Они посмотрели в глаза друг другу, и Фёдор отступил.
— В какую больницу повезёте?
— Во вторую городскую, — ответил молодой черноглазый врач с измученным от ночного дежурства лицом.
— Мы сейчас поедем за ними, я знаю, где вторая городская. Только идем заберем вещи из вагона, — сказал Слава Фёдору.
V
Слава чувствовал себя неискупимо виноватым. Как вернешь назад ту последнюю, решающую секунду, когда Боря вырвался из его рук и шмыгнул под вагон? Почему именно в эту секунду тронулся поезд? Как вернуть всё на прежнее место? Как сделать, чтобы у Бори была нога, тёплая, быстрая нога, а не забинтованная култышка…
И Слава суетился, старался что-то делать: то бежал на рынок, то в больницу, то в гостиницу, где они с Фёдором остановились. Когда Слава приходил в больничную палату, где у кровати Бори неотлучно дежурила Ольга, она не поднимала на него глаз, не отвечала на его вопросы. Борис тоже чуждался его. Только Фёдору нужны были Славины старания, Славино присутствие — не находись с ним рядом полузнакомый солдат, он бы совсем потерялся.
Никогда прежде Слава не чувствовал жизнь так остро, не видел всё так пронзительно чётко, как в эти дни. Вечером накануне отъезда ему вдруг нестерпимо захотелось запечатлеть всё виденное и пережитое на бумаге, не дать ему уйти, забыться…
В холодном, тускло освещенном гостиничном номере, робко постукивало незакрепленное замазкой оконное стекло. Этот стук и пугающая чернота за окном мешали Славе сосредоточиться. Он записывал скупо, надеясь на свою молодую память.
«Поезд. Ночь. Красивая женщина. Мальчик. Отец и отчим. Мать беременна. Мальчик и его отец узнают друг друга. Мальчик сразу полюбил отца, а отчима возненавидел. Удивительное у детей чувство родного, как они жестоки.
Поезд опаздывал, стоянка была сокращена. До сих пор чувствую, как схватил его за рубашку и как материя выскользнула из пальцев. Я виноват. Я так боялся, что он умрёт, но он будет жить, врачи говорят, что всё будет хорошо, что Боря поправится.
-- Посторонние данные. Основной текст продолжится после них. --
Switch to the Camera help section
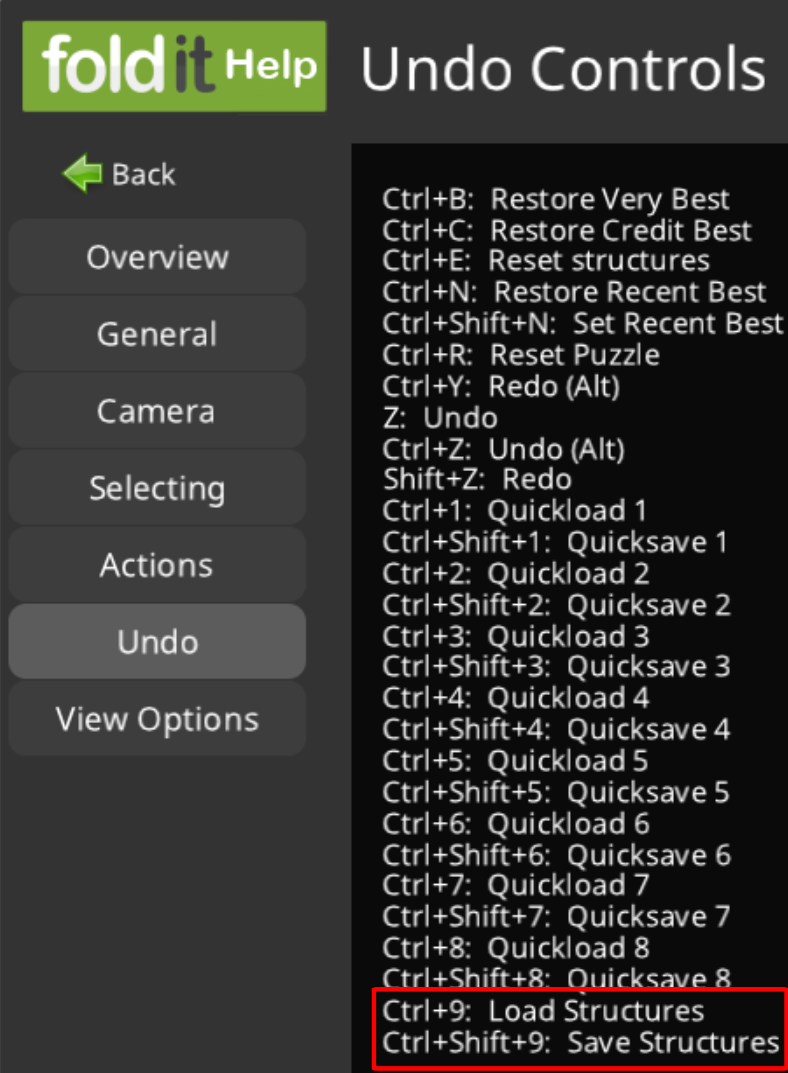Screen dimensions: 788x1073 point(157,411)
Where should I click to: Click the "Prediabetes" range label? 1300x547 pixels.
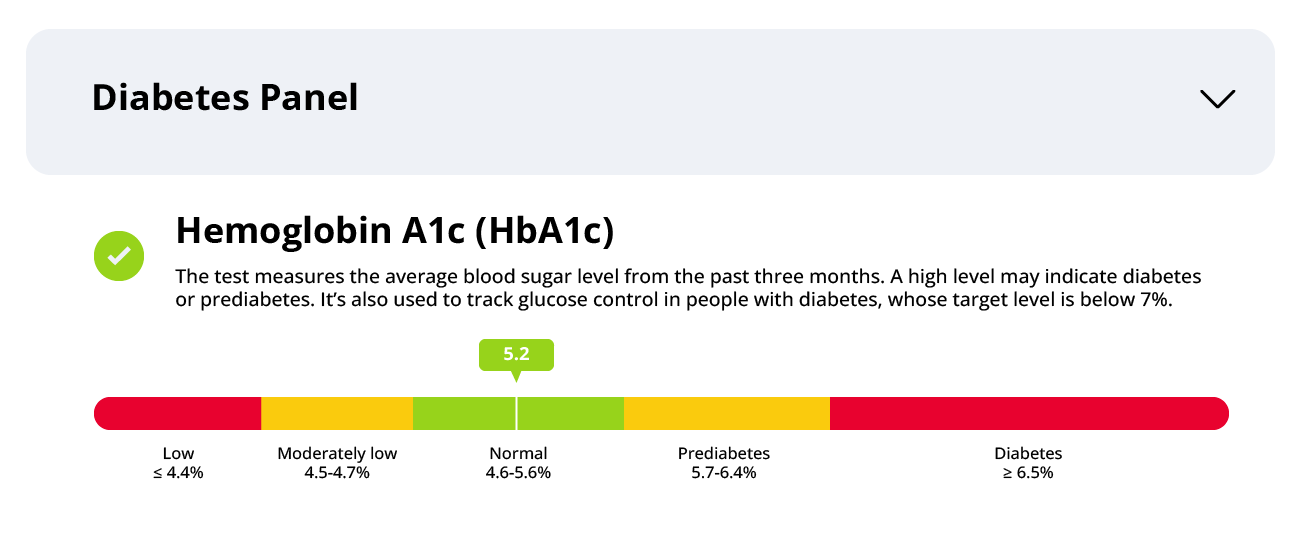coord(724,454)
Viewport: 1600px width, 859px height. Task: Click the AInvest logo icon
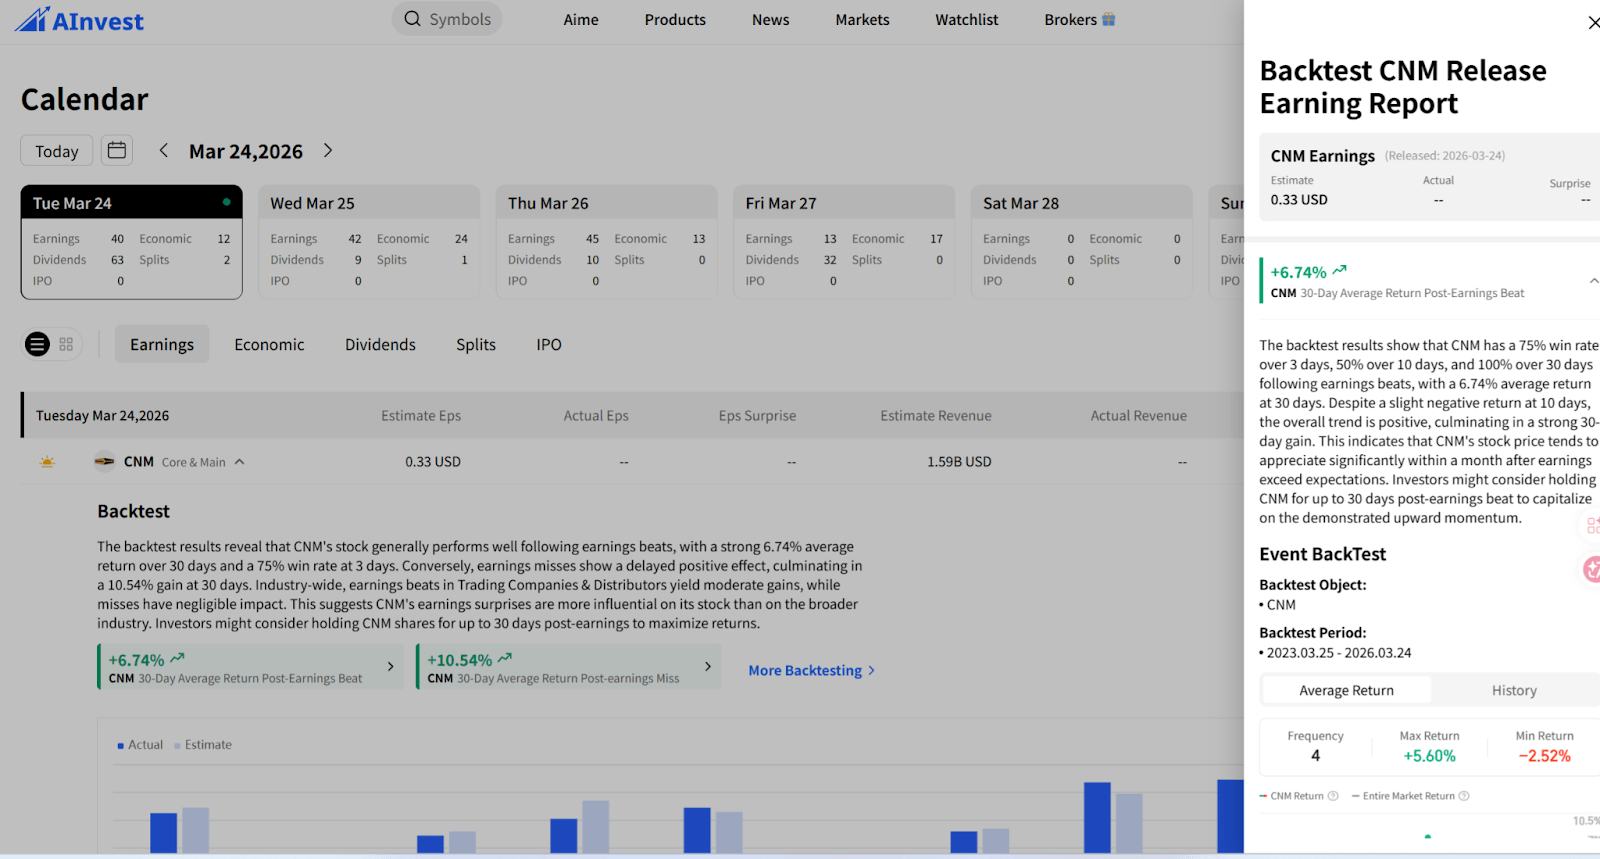31,20
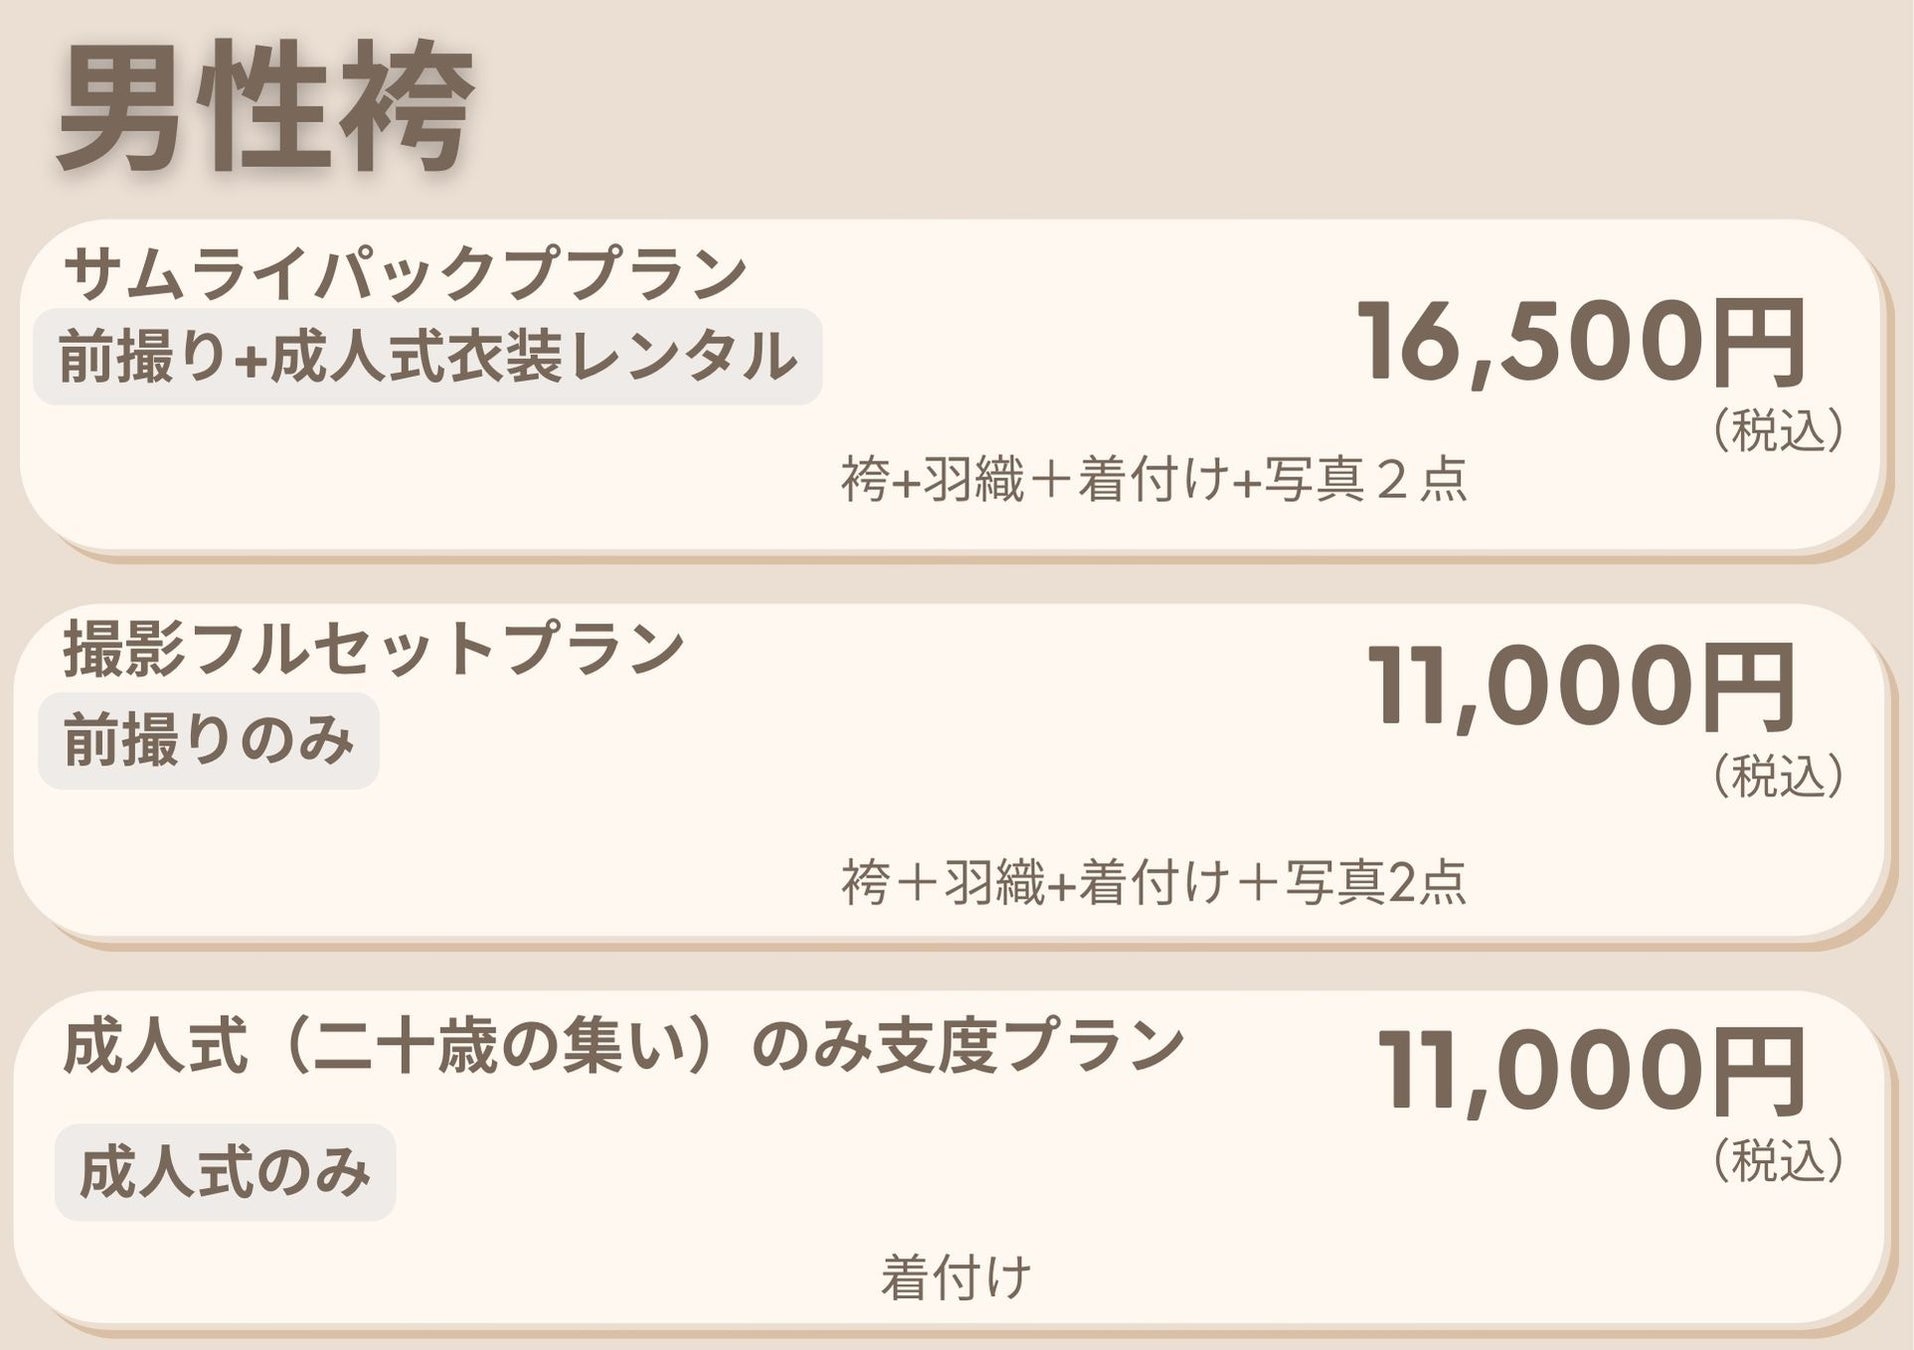Select the 前撮り+成人式衣装レンタル tag
The width and height of the screenshot is (1914, 1350).
428,357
Боря относится ко мне хорошо. А Ольга и Борис так, как будто я главный виновник. В каком бы Боря тяжёлом состоянии ни был, он всегда очень радовался, когда я приходил его навещать. Сейчас я только из больницы, ходил прощаться с Борей. Я сказал ему:
— Выздоравливай, брат, скорее и пиши мне, я тебе из дому целую посылку значков пришлю. — Отвинтил от гимнастёрки все свои значки и отдал Боре. Он очень обрадовался и сказал мне:
— А папа для меня коляску никелированную купит. Колёса в ней будут от настоящего велосипеда, я со всеми мальчишками буду гонять наперегонки, скажи! Ты почеши мне мизинец на левой ноге, почеши, так чешется!
…Фёдор теряется с Борей, на него жалко смотреть. Права большого Бориса он признаёт. Борис — личность. Он всех поставил на ноги, Боря лежит в отдельной палате, операцию ему делал лучший хирург, мальчик окружён вниманием. Фёдор блекнет перед Борисом, хотя он много знает и очень начитан. Борис менее развит, но у него есть какая-то своя сила, сила личности, если можно так сказать. А у Фёдора всё приобретенное, он слишком уважает чужие авторитеты. Для него книга — закон. Притом закон непреложный. У них с Борисом сложились удивительные отношения — один предупредительнее другого. «Пожалуйста, извините, будьте любезны» — так и сыпят друг другу, притом без всякого сарказма. Словно соревнуются в великодушии. Позавчера Борис предложил Фёдору деньги — пятьсот рублей новыми:
— Вы поиздержались. Возьмите. Не обижайте.
Фёдор категорически отказался.
В этой сцене мелькнул такой педтекст: Борис откупается, хочет заплатить Фёдору за те годы, что он воспитывал его сына. Подтекст этот был. Фёдор уловил его, покраснел, глаза стали маленькими, холодными:
— Простите, я не могу принять.
Оля для меня загадка, без памяти любит Борю, Бориса и Фёдора не замечает. Всех их очень жалко».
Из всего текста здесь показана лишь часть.